Porting is always a pain in the ass, it's one of those things where you're much better off compiling to all the platforms that you think you care about as you go, and make sure it's part of your continuous integration process, as well as your regression testing. If you do this for enough platforms, there's a good chance that when you want to port to a new device the code will be agnostic enough to work with much less tweaking.

This is also why people tend to use a framework like Unity, or a language like Haxe both of which allow you to write once, compile lots of places. I don't have much personal experience with either, but Haxe pops up in a lot of threads where indie developers hangout, and even AAA game devs seem to use Unity.

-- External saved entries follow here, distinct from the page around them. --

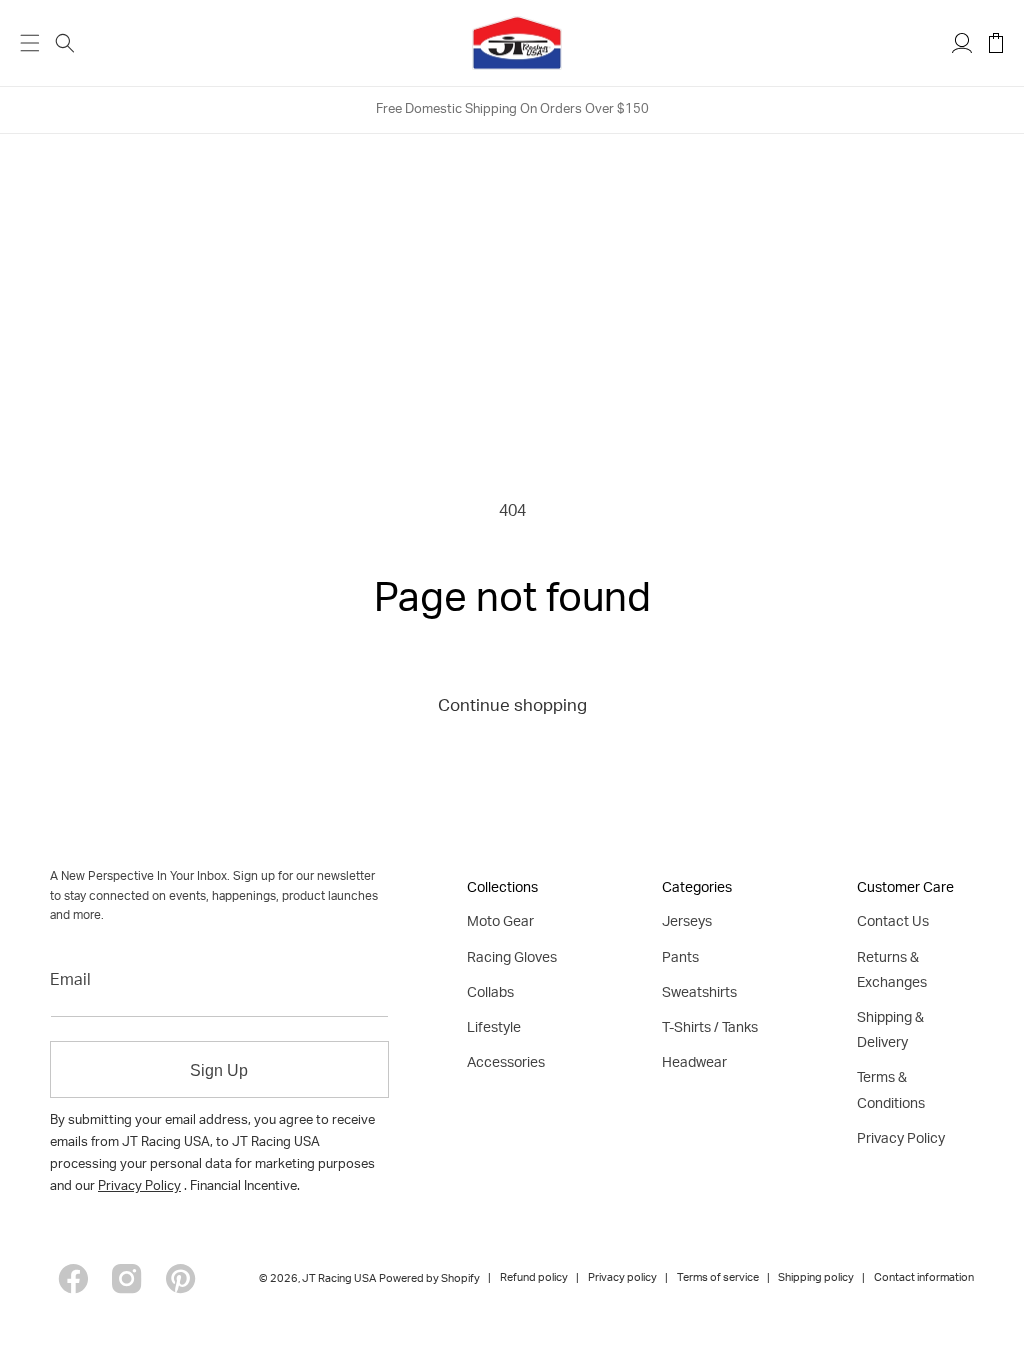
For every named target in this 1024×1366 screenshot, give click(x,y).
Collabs (490, 994)
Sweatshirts (699, 994)
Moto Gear (500, 923)
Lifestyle (494, 1029)
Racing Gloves (512, 959)
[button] (65, 43)
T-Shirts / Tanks (710, 1029)
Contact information (924, 1278)
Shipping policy (816, 1278)
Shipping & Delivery (890, 1031)
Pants (680, 959)
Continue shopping (512, 707)
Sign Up (219, 1070)
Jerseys (687, 923)
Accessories (506, 1064)
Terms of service (718, 1278)
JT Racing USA (339, 1279)
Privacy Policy (139, 1187)
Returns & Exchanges (892, 971)
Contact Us (893, 923)
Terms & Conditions (891, 1091)
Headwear (694, 1064)
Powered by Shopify (429, 1279)
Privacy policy (622, 1278)
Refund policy (534, 1278)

I suspect it's sort of the same problem that Java has, where it's write once, debug everywhere, but there are people who swear by them, and I suspect that once you get some experience you tend to avoid writing code that causes cross platform debugging headaches in the first place.

erikpukinskis|8 years ago

I have zero experience here, except that I'm playing a lot with the web technologies on side projects...

My sense is: not easy. WebGL is fantastic, JavaScript can perform great it you are smart about it, and you can compile anything to ASM.... But none of those techniques are automatically a good fit for a game architecture designed on Windows or Playstation. For things to work well, you have to design for the web technologies from the start, everything from gameplay to assets has to take into account the limits of the web platform.

But, if you do it right, the web is the only place where you can get things like instant boot, continuous deployment, and lots of other goodies.